Encerclé, l’Ombrageux ne se montra pas plus décontenancé que s’il apprenait que c’était le jour de son anniversaire. De toute évidence il n’était pas si facilement impressionnable et malgré le vacarme produit par le débarquement inopiné des hommes du Shinrin il se contenta de manifester son approbation tout en faisant preuve de tact. Nul n’était besoin de résister, à moins que d’être coupable. Kansei se contenta de rester simple et sobre dans sa réaction, mettant en garde sans plus d’animosité le Lieutenant contre les représailles dont il pouvait devenir le sujet si d’aventures ses biens étaient détériorés par intention ou par négligence.

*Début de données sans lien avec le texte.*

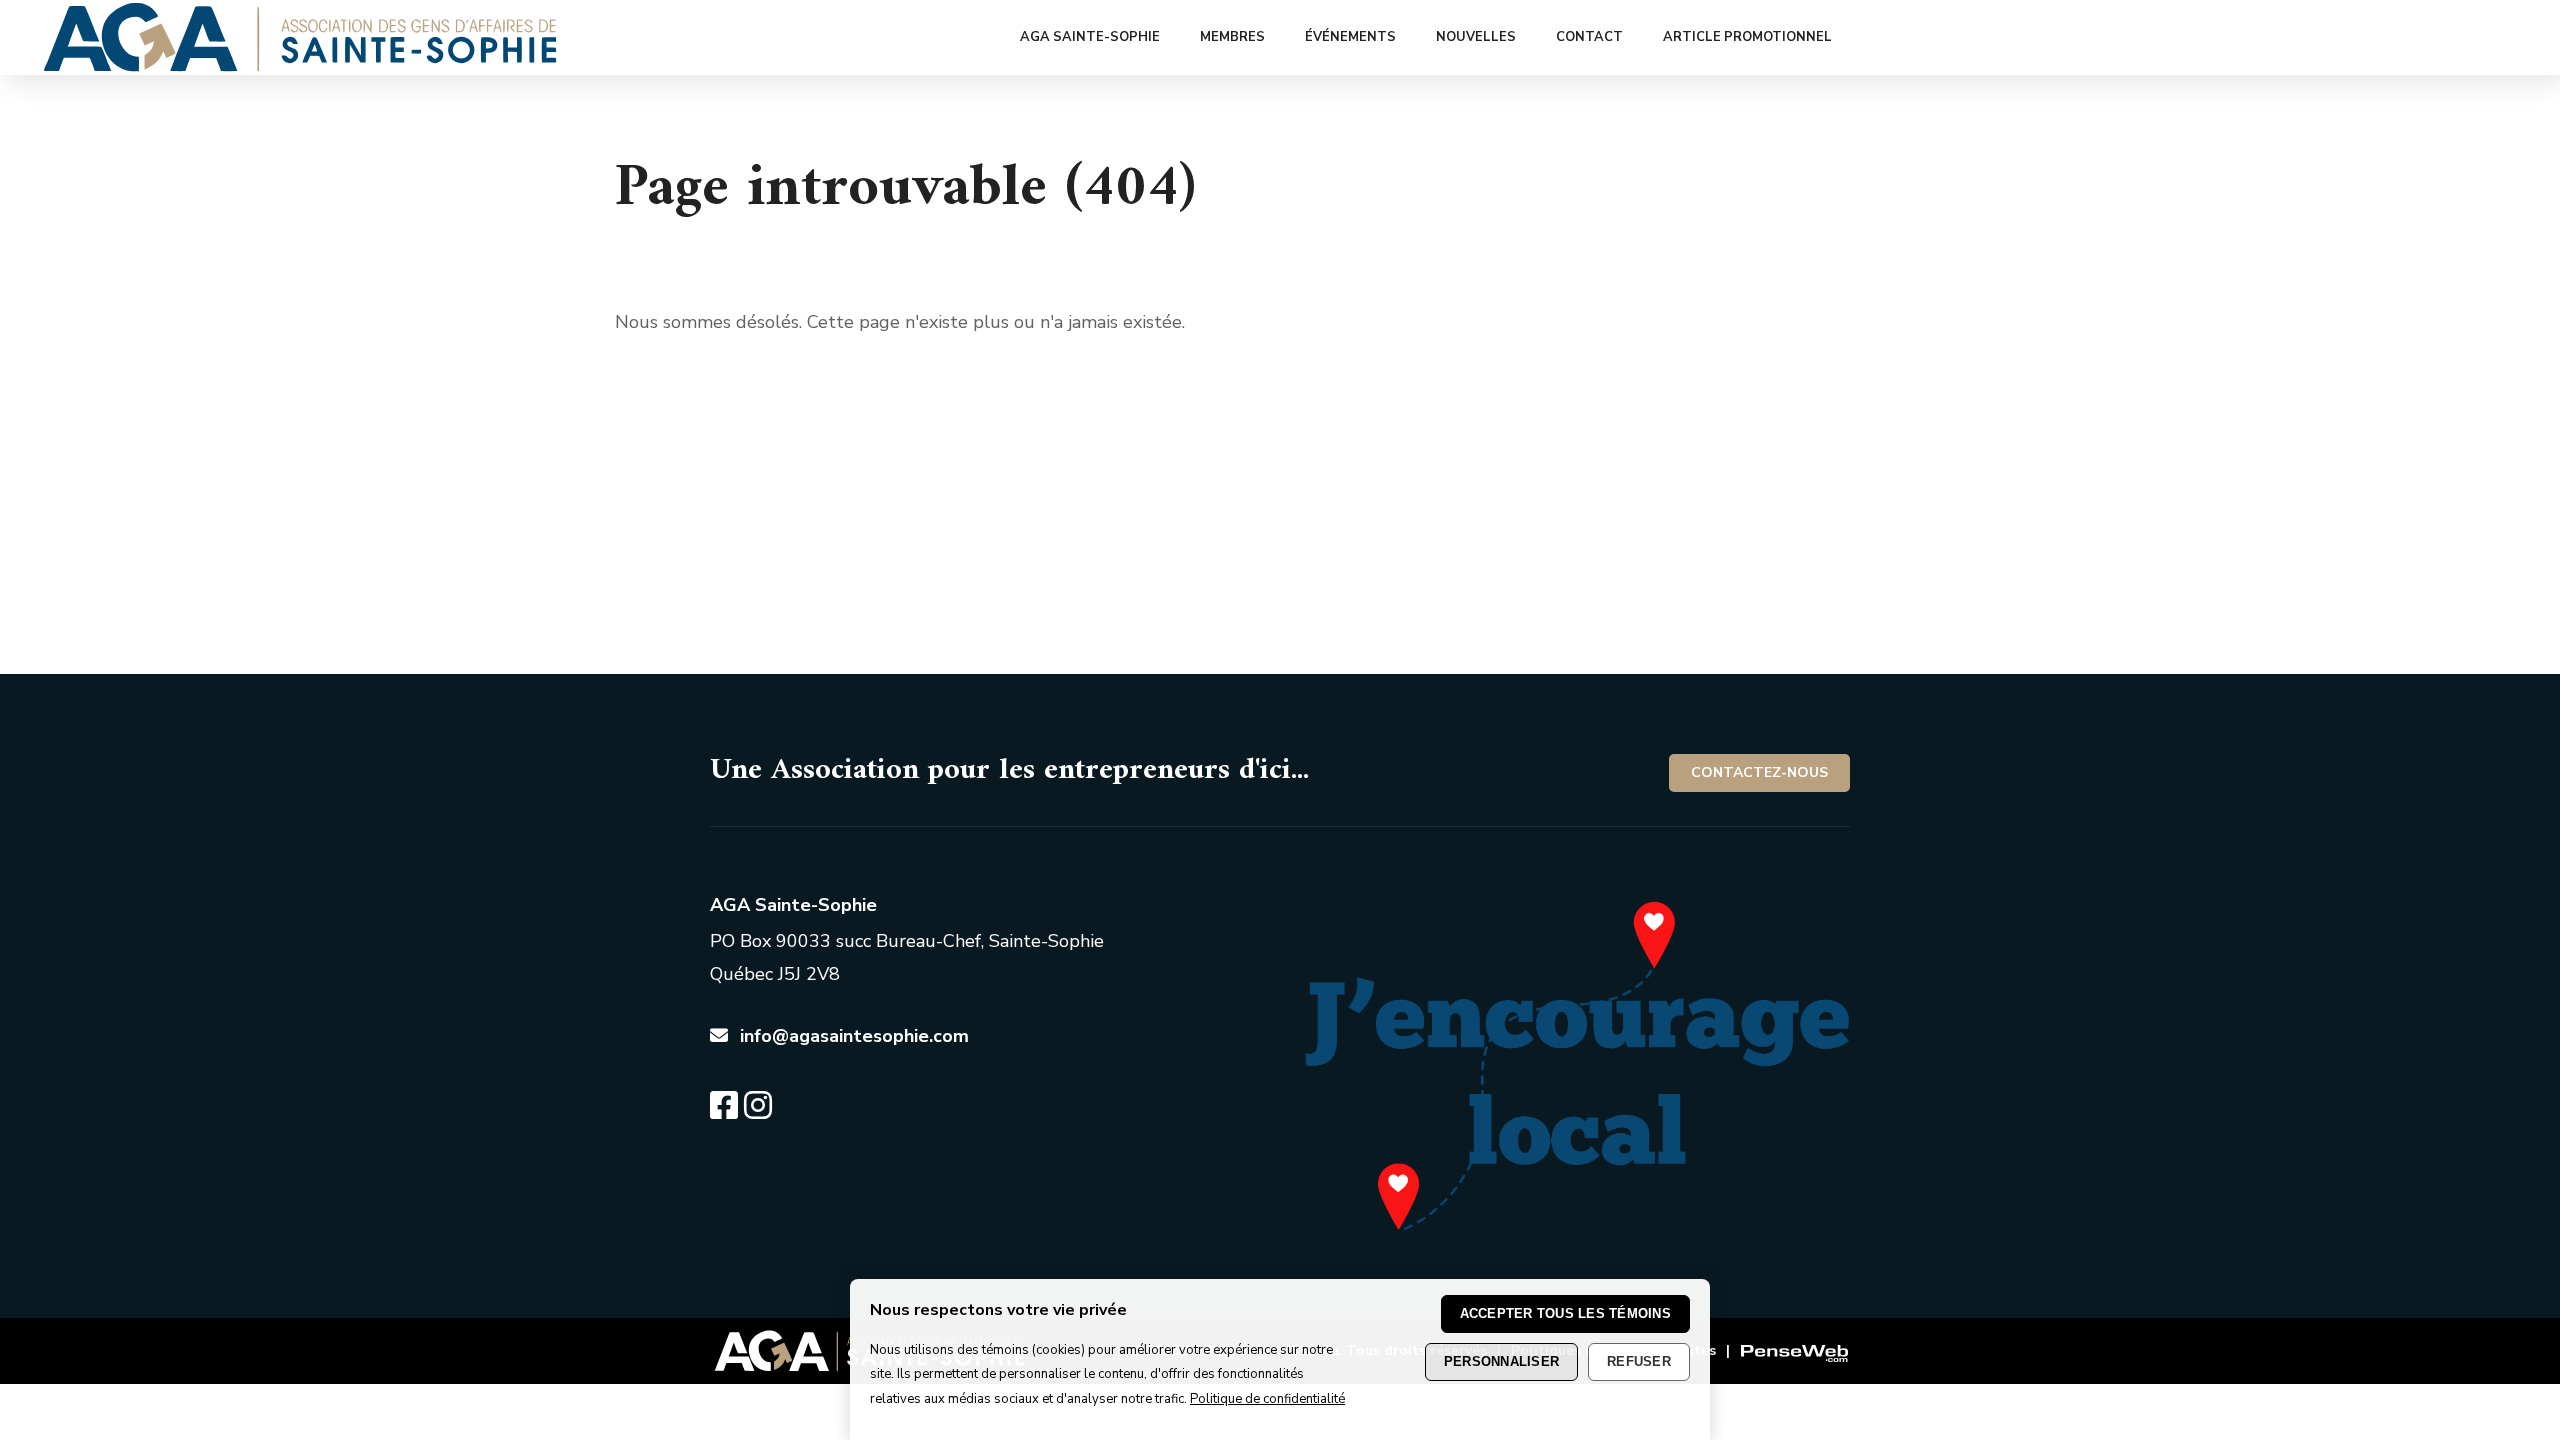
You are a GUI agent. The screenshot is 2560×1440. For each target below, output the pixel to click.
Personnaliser (1501, 1361)
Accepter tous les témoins (1566, 1313)
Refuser (1639, 1361)
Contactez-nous (1759, 772)
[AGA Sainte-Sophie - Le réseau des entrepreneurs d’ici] (300, 66)
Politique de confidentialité (1267, 1399)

Shinpachi accueillît son arme dans ses paumes en appréciant le poids de l’arme. De cette façon, il put s’imprégner du potentiel de ce cabalistique protagoniste : était-il un style plutôt offensif et lourd, ou agile et léger ? Il se fit sa propre conclusion tout en prenant soin d’accrocher, après s’être retourné, l’arme aux sangles juxtant la selle de son coursier. Glissant l’arme, il cramponna ses doigts aux liens et tira d’un coup sec, y ajoutant son poids pour renforcer la tension, de sorte que l’outil de mort ne puisse guère s’échapper. Le cheval, légèrement déséquilibré, fit quelques pas pour se replacer et commença à reculer, gêné par son maître. Ce dernier le retînt toutefois par les rênes puis, avisant qu’il pouvait être inquiet, le caressa doucement. La monture se calma en s’ébrouant et inclina sa tête pour recevoir davantage de marques de sympathie du Lieutenant, qui lui-même délia ses lèvres pour prononcer quelques mots à l’adresse de Kansei, ses orbes vermeils toujours concentrées sur l’attitude de son cheval.

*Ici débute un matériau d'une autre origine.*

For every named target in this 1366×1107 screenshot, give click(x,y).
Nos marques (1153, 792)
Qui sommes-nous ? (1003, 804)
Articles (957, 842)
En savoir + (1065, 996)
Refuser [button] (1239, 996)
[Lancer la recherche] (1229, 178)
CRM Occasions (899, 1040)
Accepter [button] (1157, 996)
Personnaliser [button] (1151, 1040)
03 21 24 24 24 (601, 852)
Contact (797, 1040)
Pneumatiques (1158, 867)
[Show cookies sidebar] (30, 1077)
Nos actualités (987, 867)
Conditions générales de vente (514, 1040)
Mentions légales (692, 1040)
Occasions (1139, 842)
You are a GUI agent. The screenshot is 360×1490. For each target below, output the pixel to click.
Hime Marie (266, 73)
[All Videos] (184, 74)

« Je vous remercie. Rassurez-vous, nous marcherons. »

Un soldat ramassa les biens tombés à terre du Nara et le reste participa à l'escorte de l'individu. Le trajet dura une dizaine de minutes et les mena jusqu'à un vieille bicoque aux fenêtres éventrées et au murs boisés attaqués par le lichen. Cet abri avait vieilli et n'était même plus habitable ; il était pouilleux et fragile, comme s'il ne demandait qu'à brûler ou à être détruit pour que renaisse quelque chose de plus noble.

Un soldat poussa la porte qui grinça et sortît presque de ses gonds ; seule une attache sur deux était en état de faire son labeur, si bien que la porte se retrouva ouverte et penchée vers l'arrière, menaçant de s'effondrer et d'arracher le dernier gond (celui du bas) restant, en tension totale pour retenir le lourd obstacle. A l'intérieur, la pénombre était reine et le Shinrin ne put s'empêcher de songer que le Nara serait dans son élément dans un endroit aussi ténébreux ; pour autant, il s'en accommoderait pour ce qu'il avait à faire. Le soldat qui ouvrit l'entrée, un vieux gaillard aux cheveux grisonnants armé d'un tetsubo (un gourdin militaire dont la poignée était entourée par des kanjis évoquant le Feu) fut le seul à demeurer avec eux ; les autres mirent en place un dispositif de surveillance autour de la bâtisse.

Shinpachi, qui n'avait quasiment pas parlé durant le trajet, invita Kansei à entrer. Connaissant déjà le chemin, il partir s'installer sur un petit fauteuil dont l'assise était déchirée, laissant la mousse qui le composait à vif ; décharné, il faisait encore son travail du reste. Il pointa du doigt un canapé très bas, proposant tacitement au Nara de s'y installer : ce dernier était aussi écorché que le fauteuil qu'il avait choisi.

L'abri, délabré, semblait empli d'une atmosphère mauvaise et dangereuse. Il régnait ici quelque chose de lourd, un parfum d'interdit qui mettrait sans doute le sens de l'Ombrageux en éveil ; en s'y attardant un peu, on sentait quelques onces d'un effluve de sang.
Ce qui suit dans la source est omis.